* Stored records:
+===+
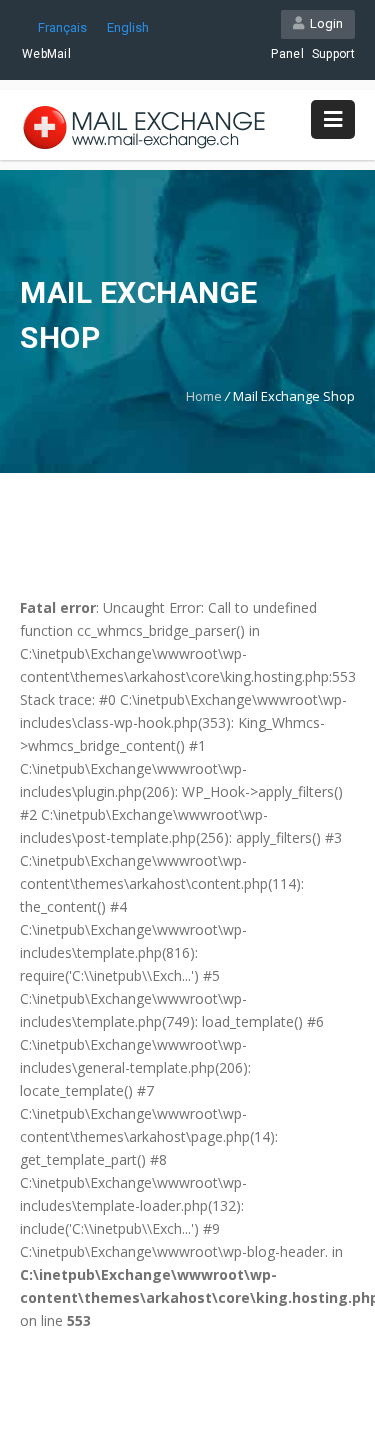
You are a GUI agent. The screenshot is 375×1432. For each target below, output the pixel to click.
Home (204, 396)
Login (323, 23)
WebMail (46, 54)
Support (333, 54)
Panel (287, 54)
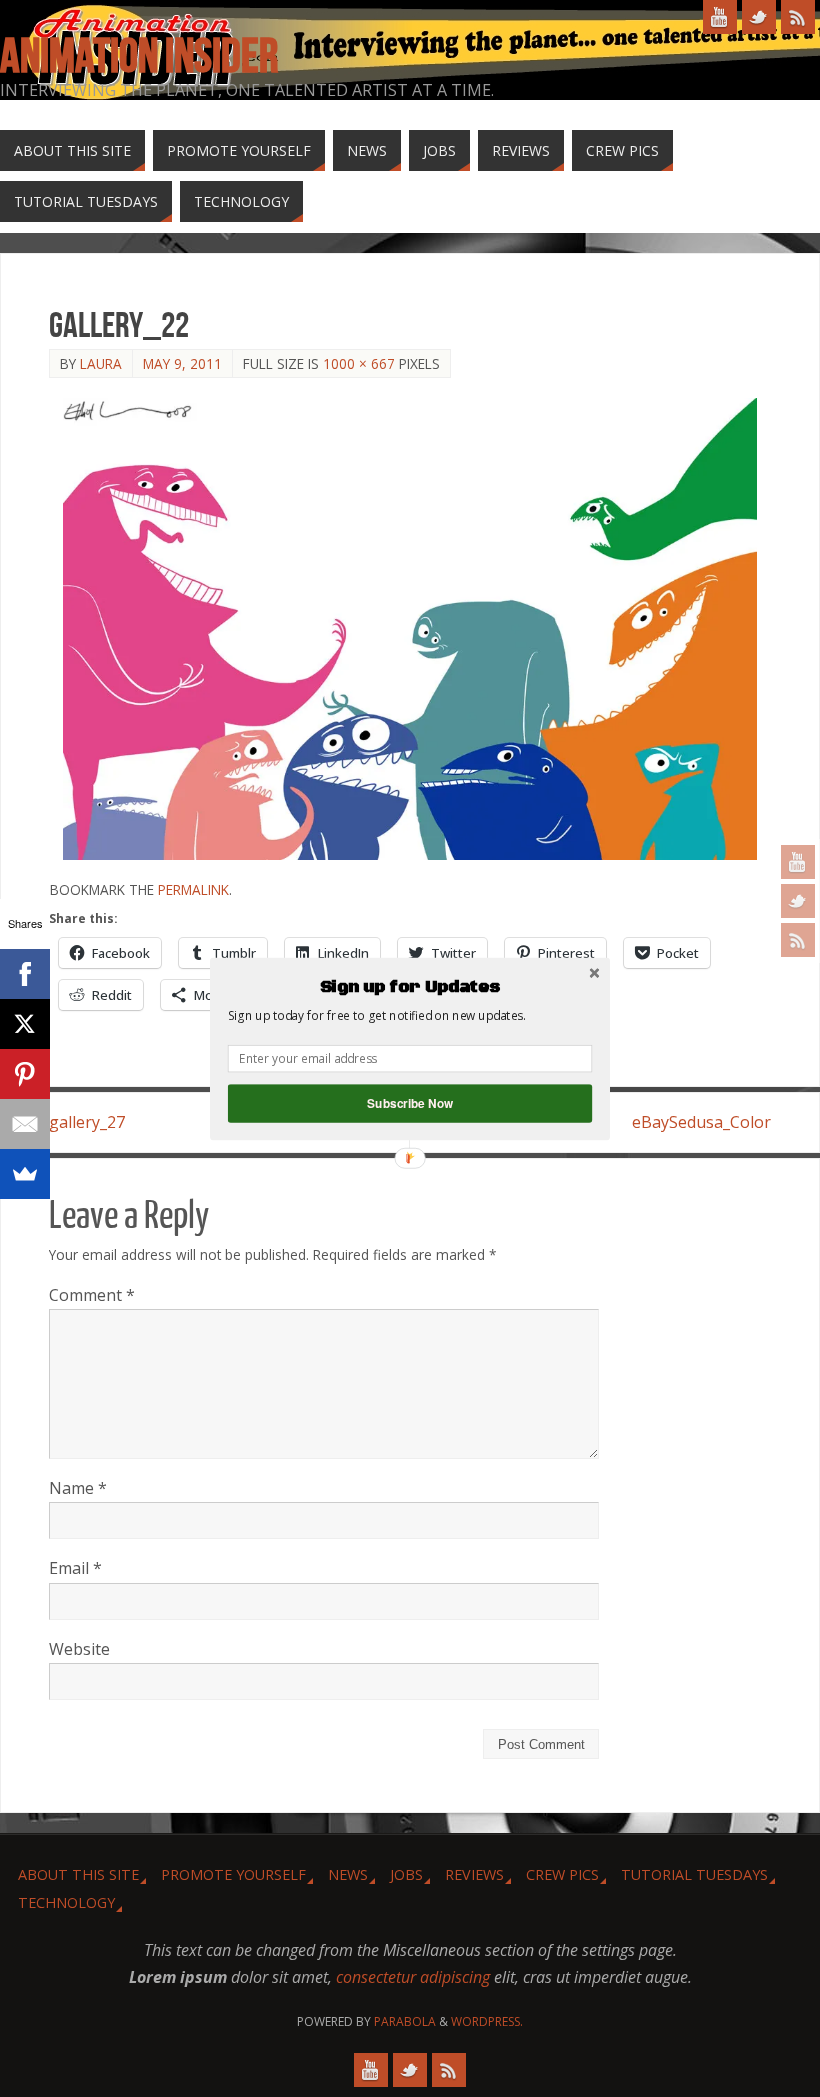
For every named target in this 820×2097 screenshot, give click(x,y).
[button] (410, 987)
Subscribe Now (410, 1102)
+===+
* Exercise instructions:
From the line containing "Support (333, 54)" down to the last line of the data, print every line exactly and nothing else. Pictures stay out of the copy.

* Task solution:
Support (333, 54)
Panel (287, 54)
For every named target in this 820×2097 screenshot, give click(x,y).
[button] (410, 987)
Subscribe Now (410, 1102)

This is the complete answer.